**LISTE DES TÂCHES:**
1 - Condensez sous forme de liste le paragraphe du texte sur le prix des médicaments à l'hôpital qui commence par « Il constate d'abord », en conservant ses faits essentiels.
2 - Reprenez le texte sur le prix des médicaments à l'hôpital à la suite de sa dernière phrase et poursuivez-le.

··· TEXTE À LIRE

En France, les prix des médicaments remboursables en ambulatoire sont souvent beaucoup plus élevés que les prix libres et “négociés” dans les établissements de santé. Autrement dit, le prix de médicaments très vendus en première ligne de soins est généralement bradé à l’hôpital. Les auteurs de l’étude présentée par la revue Prescrire [1] ont aussi montré qu’il existe une corrélation positive statistiquement significative entre les quantités d’un médicament consommées dans un CHU et les quantités de ce même médicament consommées en ambulatoire dans les départements de la zone d’influence du CHU. Les firmes bradent certains médicaments en milieu hospitalier afin d’induire une augmentation de leurs ventes en dehors de l’hôpital, notamment de spécialités pharmaceutiques sans copie générique. La recherche d’économies à l’hôpital, malgré son importance, peut contribuer ainsi à un surcoût en médecine générale…
En Belgique, le KCE a abordé ce problème dans son rapport 199B, publié le 28.03.2013, intitulé « Freins et leviers à l’adoption des médicaments biosimilaires en Belgique » [2].
Il constate d’abord que lorsque l’on prend en compte les ristournes (jusqu’à 75% pour certaines spécialités) et les autres avantages offerts aux hôpitaux par les fabricants des produits originaux, les biosimilaires ne sont pas concurrentiels pour les hôpitaux d’autant que le montant que l’INAMI rembourse aux établissements de soins reste en effet toujours basé sur le prix officiel du produit original.
Le cas des biosimilaires est un bon exemple du manque global de transparence qui entoure le prix d’achat des médicaments en milieu hospitalier. Les accords passés au niveau des ristournes et des autres avantages sont pour la plupart légaux… mais dans le contexte réglementaire actuel, ils rendent extrêmement difficile la mise en place d’une stratégie de maîtrise des coûts.

······
··· DONNÉES FOURNIES

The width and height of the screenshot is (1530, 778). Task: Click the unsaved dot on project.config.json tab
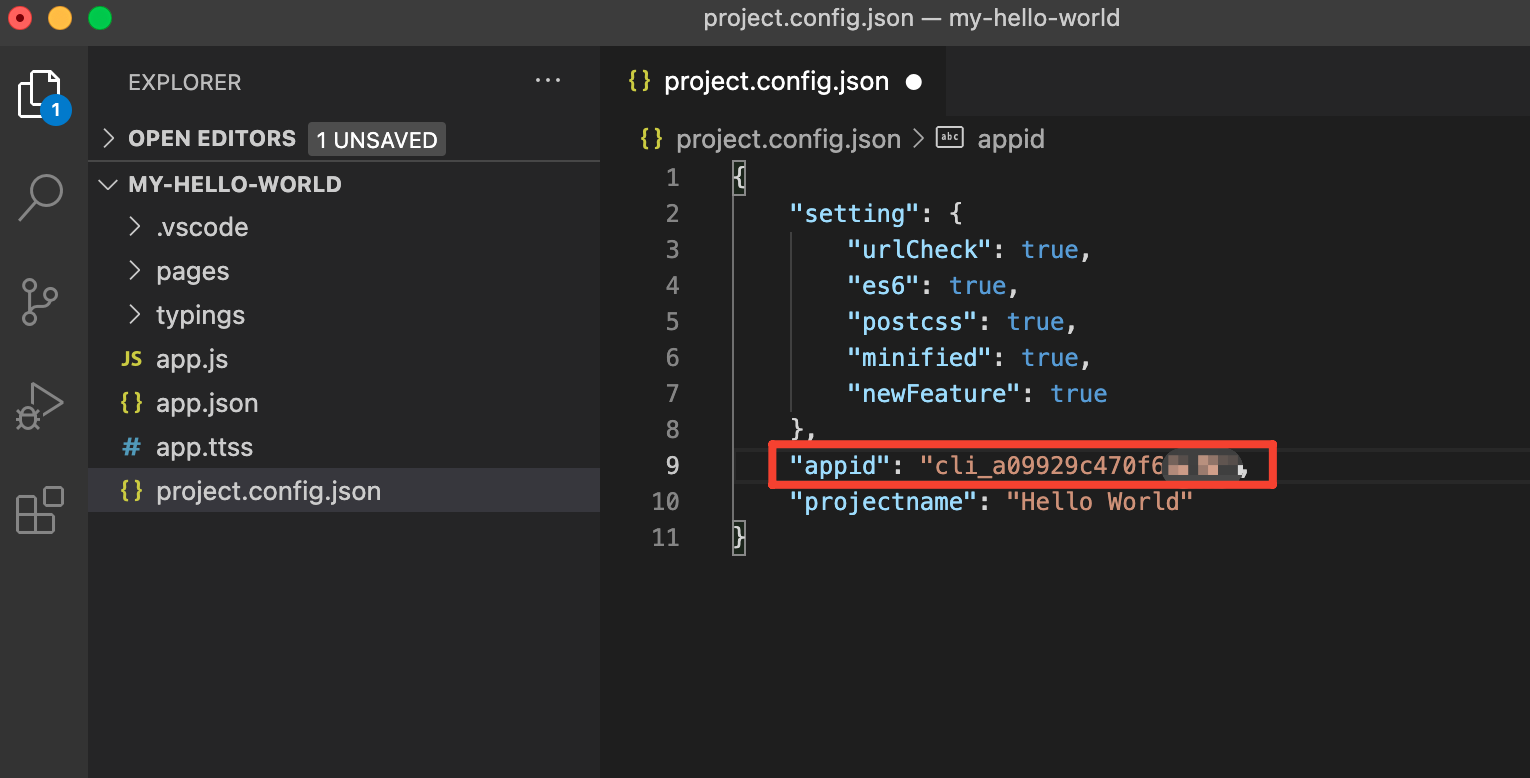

······
··· DONNÉES FOURNIES

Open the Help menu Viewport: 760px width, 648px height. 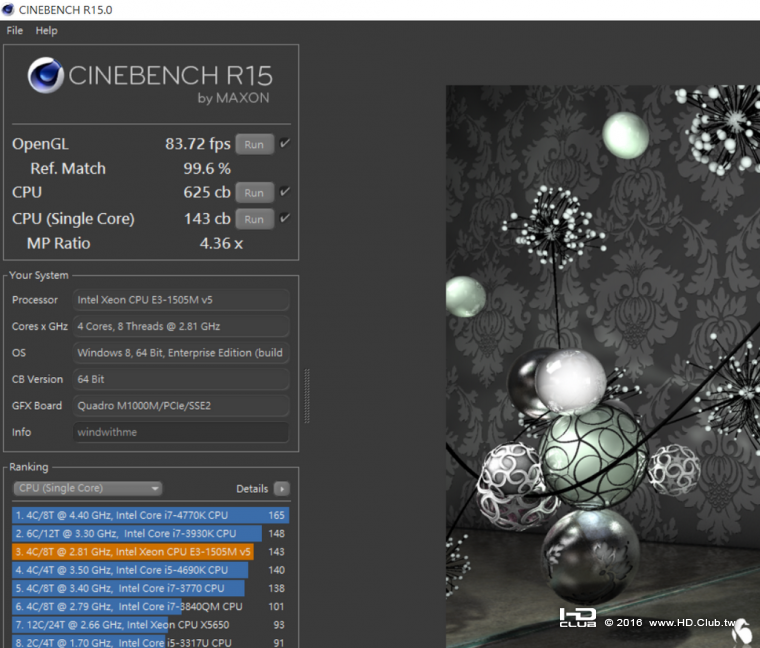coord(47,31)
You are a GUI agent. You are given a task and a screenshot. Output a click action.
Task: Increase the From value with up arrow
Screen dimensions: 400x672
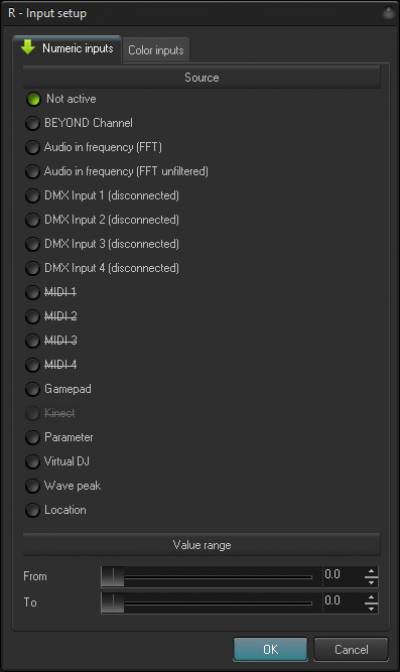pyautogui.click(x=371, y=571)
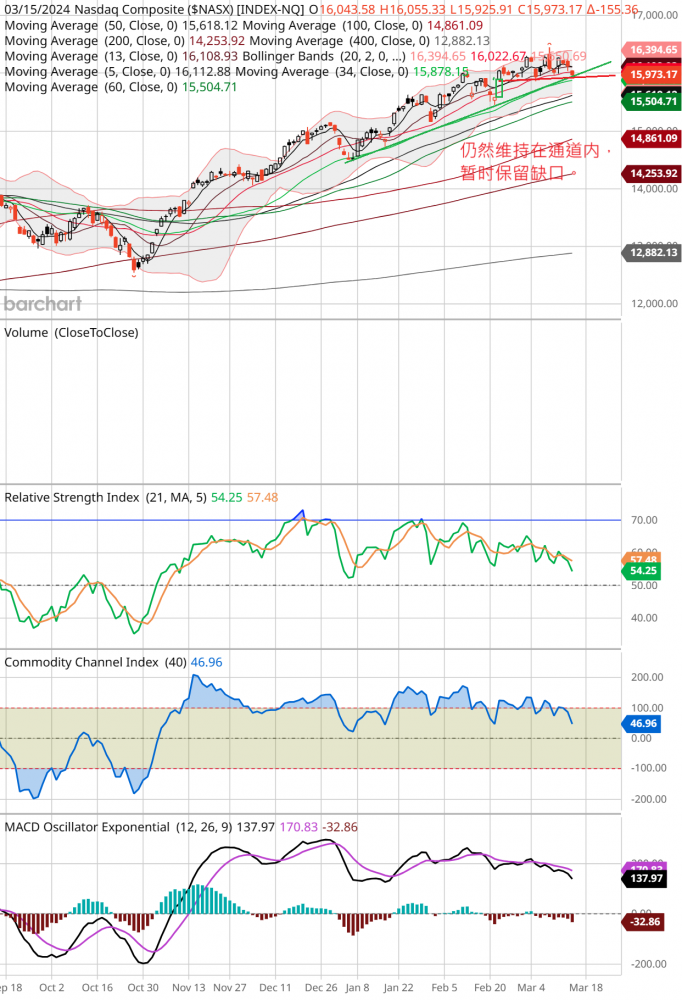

······
··· DONNÉES FOURNIES

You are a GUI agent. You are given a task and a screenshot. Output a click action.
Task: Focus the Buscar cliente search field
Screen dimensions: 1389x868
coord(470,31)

······

**LISTE DES RÉPONSES:**
1 -
- Les fabricants des produits originaux accordent aux hôpitaux des ristournes, jusqu'à 75 % pour certaines spécialités, ainsi que d'autres avantages.
- Compte tenu de ces ristournes et avantages, les biosimilaires ne sont pas concurrentiels pour les hôpitaux.
- Le montant que l'INAMI rembourse aux établissements de soins reste toujours basé sur le prix officiel du produit original.

2 -
À court terme, il faudrait donc idéalement que les accords entre l’industrie et les hôpitaux puissent être rendus publics. La situation pourrait du reste évoluer assez prochainement, car les établissements de soins seront bientôt obligés d’organiser des appels d’offres publics pour l’achat de produits pharmaceutiques ce qui risque d’abroger les contrats d’exclusivité conclus juste avant l’expiration du brevet du médicament biologique de référence. A plus long terme, il faudrait toutefois envisager des mécanismes de financement alternatifs ; le remboursement par l’INAMI pourrait par exemple être calculé en fonction du prix réellement payé. Une partie du budget ainsi économisé pourrait être réinvesti dans la recherche clinique et dans la formation continue des médecins et pharmaciens-cliniciens.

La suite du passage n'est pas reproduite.